The redundancies are in addition to the 29 announced at the end of March. The company employs 285 people.
Philip Reynolds, managing director of C&D Foods, said the value of sterling had fallen by approximately 35 per cent and that Britain accounted for almost 90 per cent of the company’s market.
Mr Reynolds said management would meet Siptu today to discuss possible alternative employment options for the staff as part of a 30-day consultation process, although he stressed the decision on the job cuts was final.
No voluntary redundancy package will be paid as most of the staff have less than two years service.
C&D Foods suffered a major fire in 2006 that closed a large part of its operation.
Mr Reynolds said he had looked carefully at the business and market three years ago and concluded it had a future.
While turnover at the firm had grown since the fire, the collapse in the value of sterling had not been anticipated, he said.

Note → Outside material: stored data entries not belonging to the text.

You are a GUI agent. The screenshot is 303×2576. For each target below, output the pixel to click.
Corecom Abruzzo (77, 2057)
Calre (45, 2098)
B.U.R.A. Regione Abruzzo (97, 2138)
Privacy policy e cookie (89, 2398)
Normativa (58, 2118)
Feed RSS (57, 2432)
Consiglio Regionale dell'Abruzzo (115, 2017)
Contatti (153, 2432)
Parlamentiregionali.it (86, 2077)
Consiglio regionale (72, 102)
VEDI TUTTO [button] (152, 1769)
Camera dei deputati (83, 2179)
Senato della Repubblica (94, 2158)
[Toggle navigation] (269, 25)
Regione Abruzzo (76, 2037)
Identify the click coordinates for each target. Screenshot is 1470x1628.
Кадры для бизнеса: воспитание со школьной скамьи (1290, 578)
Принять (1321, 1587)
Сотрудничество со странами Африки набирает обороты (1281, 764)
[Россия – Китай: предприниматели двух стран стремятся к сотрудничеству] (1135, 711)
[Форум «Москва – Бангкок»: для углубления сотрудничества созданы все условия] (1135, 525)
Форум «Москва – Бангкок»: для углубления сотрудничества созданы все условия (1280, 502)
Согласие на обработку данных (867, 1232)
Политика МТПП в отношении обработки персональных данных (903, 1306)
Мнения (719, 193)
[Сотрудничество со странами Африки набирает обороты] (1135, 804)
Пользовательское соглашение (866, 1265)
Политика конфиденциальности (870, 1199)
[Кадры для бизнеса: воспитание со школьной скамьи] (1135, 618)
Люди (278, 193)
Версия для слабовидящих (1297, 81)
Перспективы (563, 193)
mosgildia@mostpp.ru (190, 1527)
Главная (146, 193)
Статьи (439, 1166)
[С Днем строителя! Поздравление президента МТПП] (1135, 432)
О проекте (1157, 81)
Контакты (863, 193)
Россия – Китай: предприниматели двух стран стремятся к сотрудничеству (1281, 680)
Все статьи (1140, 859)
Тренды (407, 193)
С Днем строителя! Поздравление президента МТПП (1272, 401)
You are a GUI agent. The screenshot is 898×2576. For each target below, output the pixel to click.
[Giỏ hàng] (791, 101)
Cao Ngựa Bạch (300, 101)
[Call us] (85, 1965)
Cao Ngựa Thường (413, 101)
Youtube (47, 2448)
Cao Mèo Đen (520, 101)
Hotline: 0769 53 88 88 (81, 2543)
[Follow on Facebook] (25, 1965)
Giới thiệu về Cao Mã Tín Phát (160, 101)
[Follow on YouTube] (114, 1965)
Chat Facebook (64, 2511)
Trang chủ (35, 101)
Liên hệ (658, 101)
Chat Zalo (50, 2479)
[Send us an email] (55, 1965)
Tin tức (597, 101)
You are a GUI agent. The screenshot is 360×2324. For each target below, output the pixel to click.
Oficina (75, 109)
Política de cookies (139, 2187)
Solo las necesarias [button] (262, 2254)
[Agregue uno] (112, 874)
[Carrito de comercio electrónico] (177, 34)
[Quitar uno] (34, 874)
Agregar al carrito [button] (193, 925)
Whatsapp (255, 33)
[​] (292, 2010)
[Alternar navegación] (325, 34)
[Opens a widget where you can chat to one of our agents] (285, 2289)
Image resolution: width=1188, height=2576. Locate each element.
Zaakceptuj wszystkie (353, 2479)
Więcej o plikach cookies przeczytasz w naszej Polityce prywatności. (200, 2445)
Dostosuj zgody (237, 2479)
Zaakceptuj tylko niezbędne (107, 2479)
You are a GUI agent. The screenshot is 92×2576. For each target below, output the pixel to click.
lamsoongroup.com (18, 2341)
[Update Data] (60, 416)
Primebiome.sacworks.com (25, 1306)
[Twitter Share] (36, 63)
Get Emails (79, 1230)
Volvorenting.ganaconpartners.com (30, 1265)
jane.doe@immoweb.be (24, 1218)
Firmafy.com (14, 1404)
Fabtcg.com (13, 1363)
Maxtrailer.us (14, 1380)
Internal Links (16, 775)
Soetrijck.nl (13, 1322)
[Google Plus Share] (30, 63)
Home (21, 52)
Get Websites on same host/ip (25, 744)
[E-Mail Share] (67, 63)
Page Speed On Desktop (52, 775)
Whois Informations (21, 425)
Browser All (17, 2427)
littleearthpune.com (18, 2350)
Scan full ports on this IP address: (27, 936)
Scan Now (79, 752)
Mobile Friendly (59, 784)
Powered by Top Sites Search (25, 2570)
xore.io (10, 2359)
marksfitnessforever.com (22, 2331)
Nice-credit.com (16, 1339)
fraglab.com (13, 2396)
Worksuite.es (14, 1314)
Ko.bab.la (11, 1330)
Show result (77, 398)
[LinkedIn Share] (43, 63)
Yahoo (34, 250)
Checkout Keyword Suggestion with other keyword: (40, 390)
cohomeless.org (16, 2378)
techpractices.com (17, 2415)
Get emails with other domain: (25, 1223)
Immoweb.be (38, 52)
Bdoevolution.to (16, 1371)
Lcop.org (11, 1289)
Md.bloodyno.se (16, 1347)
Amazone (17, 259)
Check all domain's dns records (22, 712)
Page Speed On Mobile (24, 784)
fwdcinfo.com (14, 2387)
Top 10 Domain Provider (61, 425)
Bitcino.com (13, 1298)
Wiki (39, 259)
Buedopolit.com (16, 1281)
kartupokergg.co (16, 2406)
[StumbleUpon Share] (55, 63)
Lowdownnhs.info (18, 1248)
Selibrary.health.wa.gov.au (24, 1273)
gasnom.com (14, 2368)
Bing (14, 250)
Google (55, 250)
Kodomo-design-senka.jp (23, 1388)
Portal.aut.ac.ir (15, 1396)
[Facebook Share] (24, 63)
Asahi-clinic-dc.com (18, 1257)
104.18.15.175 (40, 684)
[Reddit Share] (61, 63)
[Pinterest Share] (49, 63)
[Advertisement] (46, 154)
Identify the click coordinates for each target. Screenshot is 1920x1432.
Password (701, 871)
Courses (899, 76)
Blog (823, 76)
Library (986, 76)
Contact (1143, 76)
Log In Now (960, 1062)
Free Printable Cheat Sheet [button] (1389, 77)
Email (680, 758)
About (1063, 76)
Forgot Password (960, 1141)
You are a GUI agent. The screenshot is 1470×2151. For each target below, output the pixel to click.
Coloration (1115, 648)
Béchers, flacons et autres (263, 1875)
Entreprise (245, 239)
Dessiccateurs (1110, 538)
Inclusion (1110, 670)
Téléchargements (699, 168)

C&D’s Irish operation, and Irish manufacturing more generally, had suffered an overall loss of competitiveness which was being compounded by the weakness of sterling. “We can see this very clearly by direct comparisons with our plant in York [England]”.
He said leaving political allegiances aside – he is the son of former taoiseach Albert Reynolds – the cost of doing business was the only area where the Government could assist businesses struggling with the current downturn.
“It is clear to me that as a country we have become grossly uncompetitive. I would like to see the whole issue of the cost of doing business here addressed. We can see what it costs to run a business in York and that can very quickly be benchmarked. The cost of doing business here needs to fall.”
C&D Foods is jointly owned by Mr Reynolds and beef baron Larry Goodman.
In its most recent accounts for 2007, CD Foods reported an operating profit of just under €4.5 million and a 45 per cent rise in turnover to €87.9 million.